+++ GIVEN RECORDS

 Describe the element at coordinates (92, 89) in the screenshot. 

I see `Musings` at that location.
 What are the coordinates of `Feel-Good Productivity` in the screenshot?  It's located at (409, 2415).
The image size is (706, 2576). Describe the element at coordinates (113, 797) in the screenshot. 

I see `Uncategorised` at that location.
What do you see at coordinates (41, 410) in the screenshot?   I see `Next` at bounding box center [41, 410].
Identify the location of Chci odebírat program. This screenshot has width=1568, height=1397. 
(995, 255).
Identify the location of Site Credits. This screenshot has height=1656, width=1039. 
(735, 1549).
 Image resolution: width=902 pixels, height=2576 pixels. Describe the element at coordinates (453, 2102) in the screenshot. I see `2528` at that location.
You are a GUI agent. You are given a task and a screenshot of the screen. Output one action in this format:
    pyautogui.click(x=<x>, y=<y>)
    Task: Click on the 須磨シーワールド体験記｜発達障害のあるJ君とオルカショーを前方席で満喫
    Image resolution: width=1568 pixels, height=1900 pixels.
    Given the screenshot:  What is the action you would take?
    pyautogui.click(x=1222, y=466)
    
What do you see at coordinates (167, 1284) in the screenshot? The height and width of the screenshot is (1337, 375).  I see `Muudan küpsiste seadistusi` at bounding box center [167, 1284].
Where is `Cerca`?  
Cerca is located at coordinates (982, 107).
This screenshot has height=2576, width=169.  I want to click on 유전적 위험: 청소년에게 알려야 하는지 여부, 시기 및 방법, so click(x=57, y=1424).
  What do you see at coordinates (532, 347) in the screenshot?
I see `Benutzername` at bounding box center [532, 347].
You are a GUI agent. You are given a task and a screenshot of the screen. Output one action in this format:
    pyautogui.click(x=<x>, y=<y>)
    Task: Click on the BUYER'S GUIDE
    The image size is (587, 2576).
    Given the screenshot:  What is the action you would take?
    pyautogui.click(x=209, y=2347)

++++++

• _WHAT TO DO_:
Rewrite the material above, replacing "Identify the location of" with "Find the position of" wherever it occurs and leaving everything else unchanged.

• _WRITTEN SOLUTION_:
 Describe the element at coordinates (92, 89) in the screenshot. 

I see `Musings` at that location.
 What are the coordinates of `Feel-Good Productivity` in the screenshot?  It's located at (409, 2415).
The image size is (706, 2576). Describe the element at coordinates (113, 797) in the screenshot. 

I see `Uncategorised` at that location.
What do you see at coordinates (41, 410) in the screenshot?   I see `Next` at bounding box center [41, 410].
Find the position of Chci odebírat program. This screenshot has width=1568, height=1397. 
(995, 255).
Find the position of Site Credits. This screenshot has height=1656, width=1039. 
(735, 1549).
 Image resolution: width=902 pixels, height=2576 pixels. Describe the element at coordinates (453, 2102) in the screenshot. I see `2528` at that location.
You are a GUI agent. You are given a task and a screenshot of the screen. Output one action in this format:
    pyautogui.click(x=<x>, y=<y>)
    Task: Click on the 須磨シーワールド体験記｜発達障害のあるJ君とオルカショーを前方席で満喫
    Image resolution: width=1568 pixels, height=1900 pixels.
    Given the screenshot:  What is the action you would take?
    pyautogui.click(x=1222, y=466)
    
What do you see at coordinates (167, 1284) in the screenshot? The height and width of the screenshot is (1337, 375).  I see `Muudan küpsiste seadistusi` at bounding box center [167, 1284].
Where is `Cerca`?  
Cerca is located at coordinates (982, 107).
This screenshot has height=2576, width=169.  I want to click on 유전적 위험: 청소년에게 알려야 하는지 여부, 시기 및 방법, so click(x=57, y=1424).
  What do you see at coordinates (532, 347) in the screenshot?
I see `Benutzername` at bounding box center [532, 347].
You are a GUI agent. You are given a task and a screenshot of the screen. Output one action in this format:
    pyautogui.click(x=<x>, y=<y>)
    Task: Click on the BUYER'S GUIDE
    The image size is (587, 2576).
    Given the screenshot:  What is the action you would take?
    pyautogui.click(x=209, y=2347)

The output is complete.